Declarative and procedural descriptions

From a traditional linguistic point of view, declarative descriptions of language are descriptions of the structures of language. In traditional terms, these are accounts of the paradigmatic and syntagmatic and realisational relations into which the units of language (texts, sentences, words, morphemes, phonemes, ...) enter.

From this linguistic point of view, procedural descriptions of language are descriptions of the procedures which define processes of analysis and generation of these structures from basic units.

From a formal, computational point of view, a declarative description is a description, e.g. a grammar, formalised in terms of an algebra such as formal language theory or automaton theory, propositional and predicate logic, or some other calculus.

From this formal point of view, the procedural element of a description consists of the rules of inference, by means of which more complex structures may be derived from simpler units, or simpler units can be composed into complex structures.

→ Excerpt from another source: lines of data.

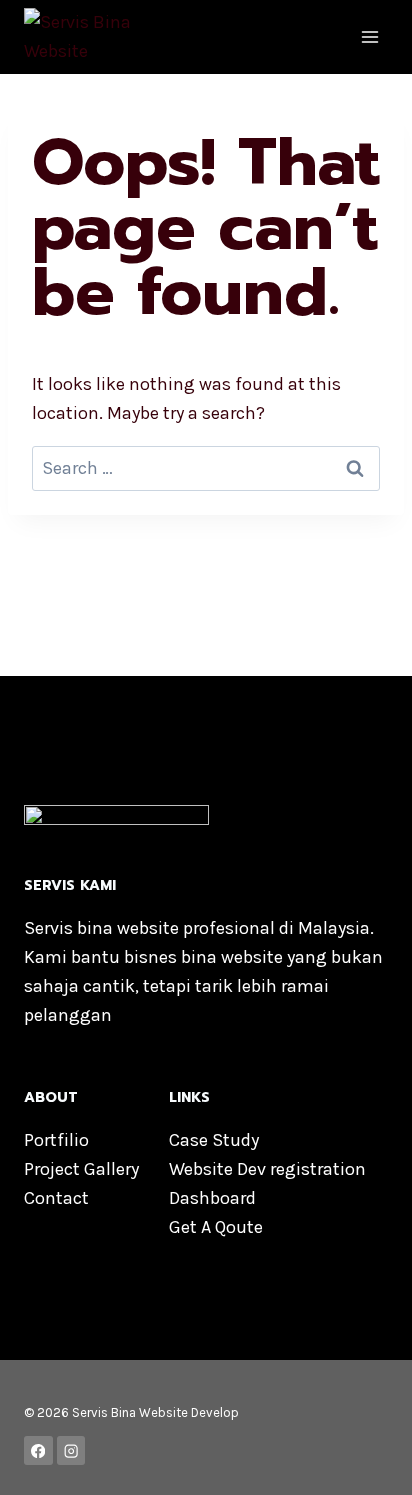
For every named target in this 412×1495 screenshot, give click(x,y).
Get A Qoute (216, 1227)
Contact (56, 1198)
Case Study (214, 1140)
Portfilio (56, 1140)
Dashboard (212, 1198)
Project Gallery (81, 1169)
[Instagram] (71, 1450)
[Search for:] (206, 468)
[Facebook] (38, 1450)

Since all theoretically interesting descriptions require both structures and rules of inference, it does not make too much sense to speak of "purely declarative" and "purely procedural" approaches. A maximally declarative or minimally procedural approach could be based on a logic with only one rule of inference, for example - typically modus ponens. On the same lines, a procedural approach may contain many more rules of inference. This distinction will be illustrated further below.

In computational linguistics, a theory of language consists primarily of a declarative component, in which structures are described by formal languages of various kinds, for which models are provided as mappings into computable abstract data structures.

The procedural component of a theory of language described by rules of inference, for which models are provided as mappings into algorithms.

In general, the abstract data structures are further modelled by specific data structures such as strings, lists, arrays in specific programming languages, and the algorithms are further modelled by procedures in these programming languages.

The main programming languages used in creating operational models in Computational Linguistics are typically:

LISP:

LISP is the second oldest programming language (after FORTRAN), invented around 1960, and still (in a number of dialects) a very widely used language in Computational Linguistics and in Artificial Intelligence. LISP is the language in which the famous Emacs text editor is written, and derivatives of Its dialect Scheme are the main languages used in the automatic formatting of hypertexts. LISP (LISt Processing language) is modelled on the mathematical theory of functions (in particular function application, lambda calculus), and has an extremely simple syntax in which programs and data are all modelled as lists (permitting ``child'' procedures/programs to be generated on the fly during the execution of a ``parent'' procedure).

Prolog:

Prolog (Programming in logic) was invented in the early 1970s specifically for dealing with the analysis of natural languages. The core of the language is based on three basic ideas:

1. The inference strategies of predicate logic.
2. The interpretation of predicates as relations (i.e. ``bidirectional'', unlike functions).
3. A relation of compatibility (term unification) between data structures.

Prolog is very widely used in Computational Linguistics and Artificial Intelligence, particularly for experimental parsing and translation systems.

Many other programming languages have also been used; C, C++ and Java are used nowadays for various practical purposes - C and C++ in general for large, efficient working systems, and Java in general for interactive systems with elaborate graphical user interfaces. With programming languages, however, the exception very often becomes the rule - LISP and Prolog have been used in commercial systems, and C, C++ and Java are also used in experimental research.

Note:
In linguistics, the terms rule, procedure, rule application, process, algorithm are often used loosely. For example, a rule is sometimes regarded as a language specific convention, such as final devoicing in German, and a process is regarded as a universal physical constraint such as some types of assimilation. For very general rules of language, i.e. universal constraints, the term principle is sometimes used. In some theories of language a principle is parametrised, so that different settings of the parameters of a principle (e.g. the different word orders which are found in different languages) define the differences between languages.